Aquella noche no podía conciliar el sueño. Le daba vueltas y más vueltas a la cabeza, acerca de estos dos curiosos personajes. Ramón, el imprevisto comunicador. Y la intriga, de naturaleza increíble o sobrenatural, en su misterioso vecino. Posiblemente, pensé, todo ha sido una invención arbitrada por un charlatán que necesita de un público, colectivo o individual, que atienda a la creatividad de sus historias. Pero, de un sobresalto, me desperté, tras haberme quedado dormido. El móvil estaba sonando, como “truenan” los teléfonos en el silencio de la madrugada. Encendí la luz y el reloj marcaba las dos y cuarenta minutos. La pantalla del portátil marcaba “número oculto” o no identificado. Temía atender la llamada, en una hora normalmente propicia para las malas noticias. Dejé que el timbre callase en su insistencia. Pues, inevitablemente, estaba pensando, y temiendo, en esa historia callejera, de un viernes por la tarde. Pasados unos minutos, lo que era previsible. El móvil volvió a sonar. Con voz, un tanto entrecortada, solo dije, aún presintiendo o imaginando quien estaba al otro lado de la línea, ¿quién es? “No soy un charlatán. No me he inventado ninguna historia. He “leído” casi todo lo que estabas pensando.

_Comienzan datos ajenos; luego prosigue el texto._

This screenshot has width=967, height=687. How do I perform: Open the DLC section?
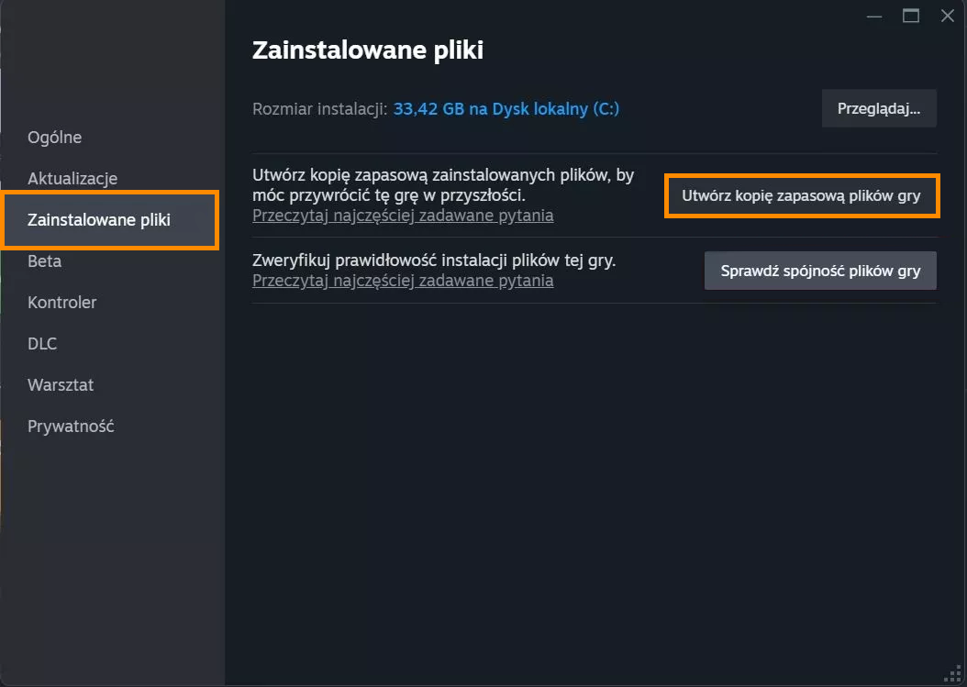[x=42, y=343]
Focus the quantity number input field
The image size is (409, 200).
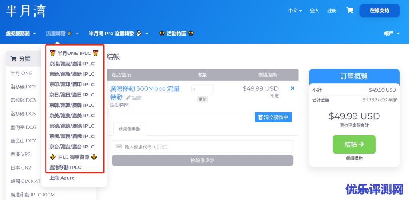point(202,89)
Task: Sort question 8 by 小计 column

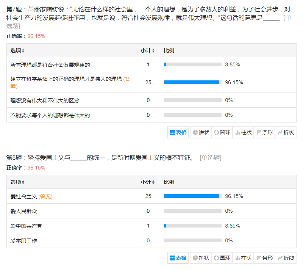Action: pos(148,182)
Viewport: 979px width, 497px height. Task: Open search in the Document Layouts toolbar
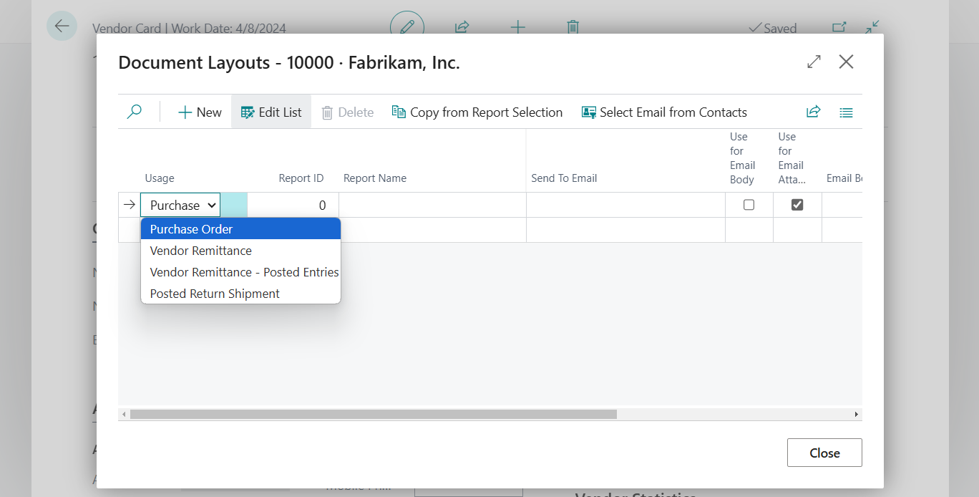click(x=134, y=112)
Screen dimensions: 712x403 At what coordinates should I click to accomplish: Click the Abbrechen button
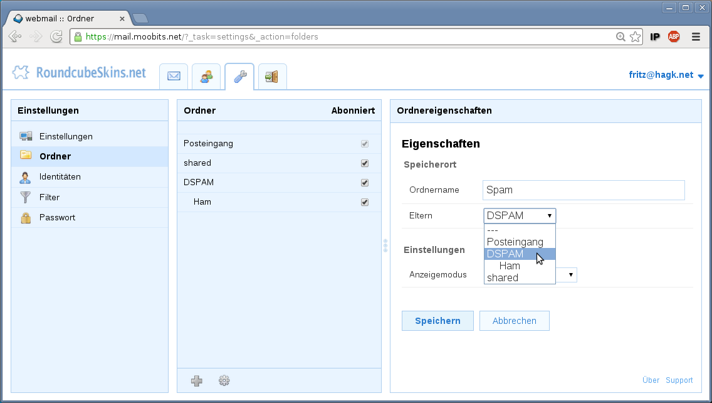[514, 321]
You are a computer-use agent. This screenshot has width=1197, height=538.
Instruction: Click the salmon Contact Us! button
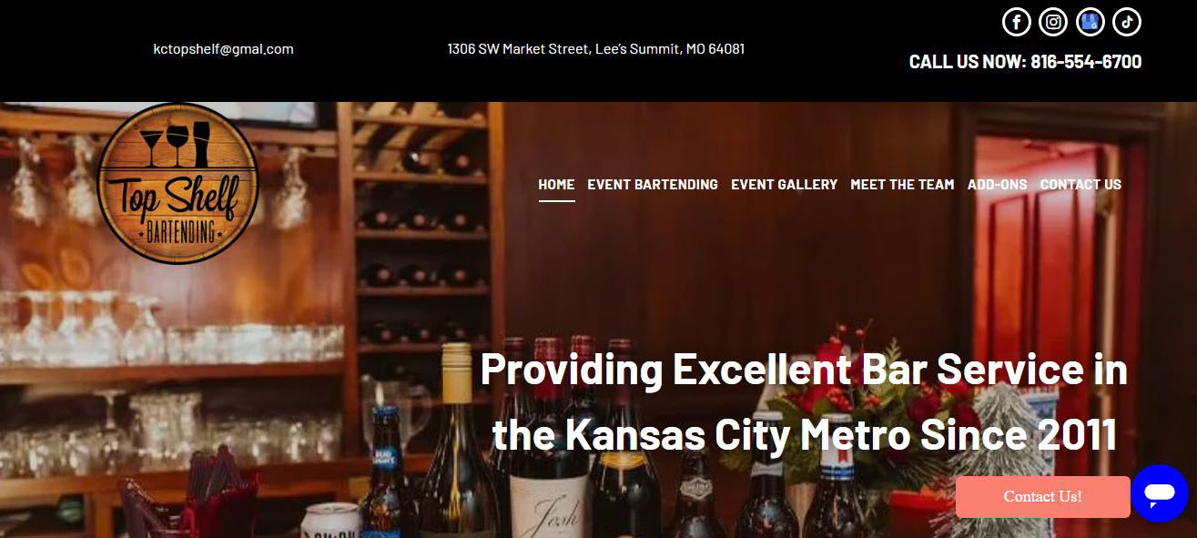click(x=1042, y=497)
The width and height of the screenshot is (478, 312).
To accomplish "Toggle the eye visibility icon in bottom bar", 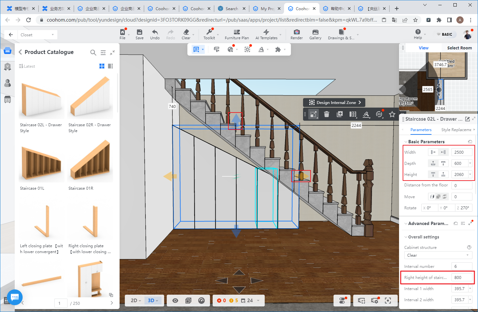I will (x=175, y=301).
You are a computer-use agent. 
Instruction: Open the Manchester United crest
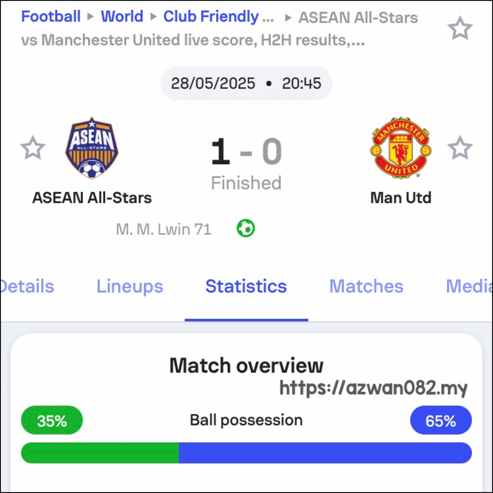tap(401, 148)
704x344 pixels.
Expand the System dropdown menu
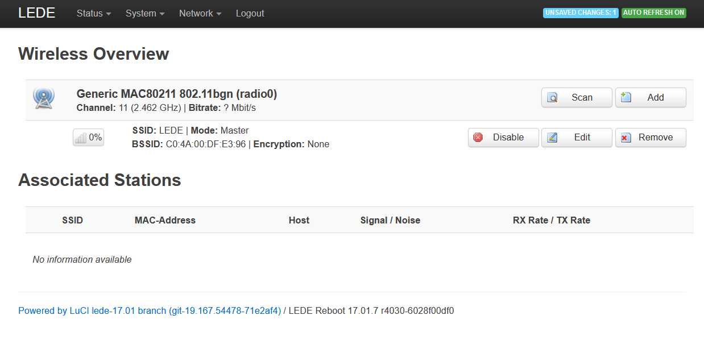click(x=145, y=13)
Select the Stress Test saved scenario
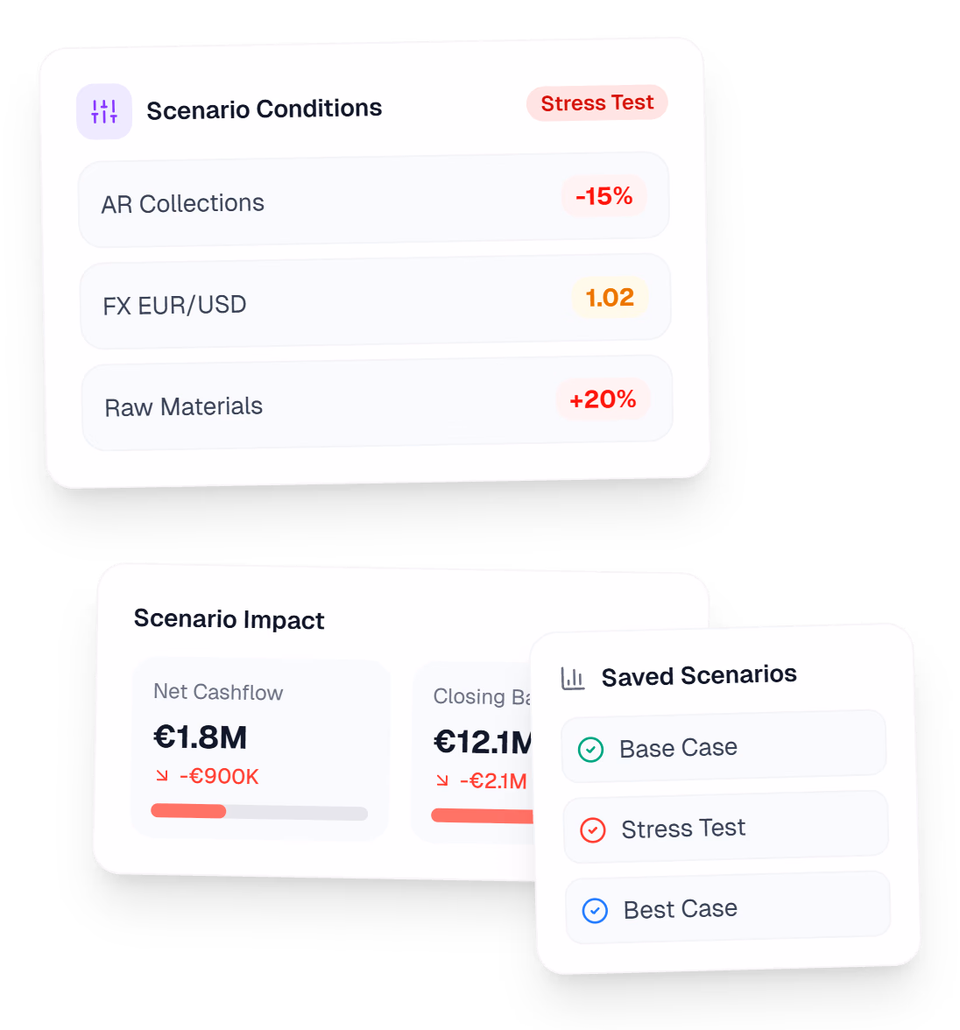 click(725, 828)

Incluso esa llamada que pensabas hacer a tu mujer, poco antes de despedirnos. La historia de mi vecino es…. ficticia, por supuesto. Pero quiero que sepas que hay personas que tenemos esta capacidad. Te aseguro que no se la deseo a nadie. Más que una cualidad, es una desgracia. Terrible, diabólica, con que la naturaleza nos ha dotado. Pero es así. Y es verdad su existencia. Ah, y no te preocupes más. Trata de olvidar lo esta tarde. Te prometo que no te voy a molestar más. Sólo agradecer tu paciencia y generosidad para escucharme. Yo tampoco podía descansar. Pero tú debes hacerlo. Mañana, a las doce, tienes una entrevista importante ¿verdad? Tu jefe se llama igual que yo ¿a que sí? ………… Buenas noches”.